ЗАДАНИЕ
Проверьте, согласуются ли утверждения (a), (b) и (c) с отрывком о Германике и Пизоне. На каждое ответьте «да» или «нет» и приведите дословную цитату из отрывка, которая это решает.
(a) Пизон по приказу Германика прибыл в лагерь до миссии в Армению.
(b) При встрече Германик выразил проконсулу порицание за опоздание.
(c) Напряжение между Германиком и Пизоном передалось солдатам.

ВЫБРАННЫЙ ОТРЫВОК
◆ ◆ ◆ ◆
Но при всем том Германик оставался римским политиком, поэтому он преодолел посеянные в нем дурные чувства и совершил грамотный ход. Отправляясь с миссией в Армению, он подтянул к ее границам войска. Тогда же он приказал прибыть в лагерь и Пизону. Однако тот не подчинился. Проконсул Сирии сделал вид, будто опоздал, и со своими легионами присоединился к войску Германика уже на обратном пути из Армении.

В Риме Пизон на равных спорил с самим принцепсом, поэтому подчиняться здесь мальчишке было для него невыносимо. "Доброжелатели", конечно же, не обошли своим вниманием и его. Пизон вдосталь наслушался сплетен о том, как Германик якобы обещался обуздать и усмирить его, Пизона, которого боялся даже Тиберий. Гнев переполнял мощный торс Гнея Пизона и неудержимо влек его в пекло битвы.

Встреча конкурентов прошла в предгрозовой атмосфере. Германик процедил сквозь зубы порицание проконсулу за опоздание, а тот угрюмо повинился перед ним, сопровождая извинения на словах угрозой в голосе. Совместное их пребывание в лагере наэлектризовало атмосферу до предела. Напряжение передалось солдатам, и уже казалось, будто даже воробьи, копошась в луже пыли на плацу, спорят не за пшеничное зернышко, оброненное легионером, а выясняют, кто лучше: Германик или Пизон. В общем, ситуация обоих их сделала Тибериями, только без выдержки и мудрости опытного государственного человека, свойственных настоящему Тиберию.
◆ ◆ ◆ ◆
ФРАГМЕНТЫ ДАННЫХ
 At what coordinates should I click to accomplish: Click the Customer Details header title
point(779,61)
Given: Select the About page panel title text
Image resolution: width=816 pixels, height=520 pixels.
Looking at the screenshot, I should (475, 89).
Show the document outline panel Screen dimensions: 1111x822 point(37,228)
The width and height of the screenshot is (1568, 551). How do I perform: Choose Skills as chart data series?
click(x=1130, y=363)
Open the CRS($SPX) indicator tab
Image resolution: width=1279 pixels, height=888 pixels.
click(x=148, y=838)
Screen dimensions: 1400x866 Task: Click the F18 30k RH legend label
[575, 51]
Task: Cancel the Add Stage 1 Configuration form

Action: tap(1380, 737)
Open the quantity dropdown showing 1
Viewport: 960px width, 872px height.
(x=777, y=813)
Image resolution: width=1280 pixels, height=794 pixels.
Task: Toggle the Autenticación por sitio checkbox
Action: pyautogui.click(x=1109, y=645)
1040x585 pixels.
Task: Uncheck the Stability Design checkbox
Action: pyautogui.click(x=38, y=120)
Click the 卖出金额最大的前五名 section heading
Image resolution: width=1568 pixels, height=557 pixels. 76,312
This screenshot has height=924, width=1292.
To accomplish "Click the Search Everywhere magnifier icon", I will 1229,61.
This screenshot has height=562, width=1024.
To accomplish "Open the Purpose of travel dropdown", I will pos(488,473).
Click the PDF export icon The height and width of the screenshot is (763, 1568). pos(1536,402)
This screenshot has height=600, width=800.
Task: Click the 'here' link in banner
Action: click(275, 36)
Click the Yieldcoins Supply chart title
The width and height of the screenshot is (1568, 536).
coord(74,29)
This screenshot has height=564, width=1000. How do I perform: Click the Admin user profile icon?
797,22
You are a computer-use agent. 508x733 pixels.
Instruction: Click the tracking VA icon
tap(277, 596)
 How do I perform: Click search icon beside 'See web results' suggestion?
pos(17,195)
◆ ◆ ◆ ◆
ОТВЕТ
(a) Нет: «Однако тот не подчинился» и «присоединился к войску Германика уже на обратном пути из Армении».
(b) Да: «Германик процедил сквозь зубы порицание проконсулу за опоздание».
(c) Да: «Напряжение передалось солдатам».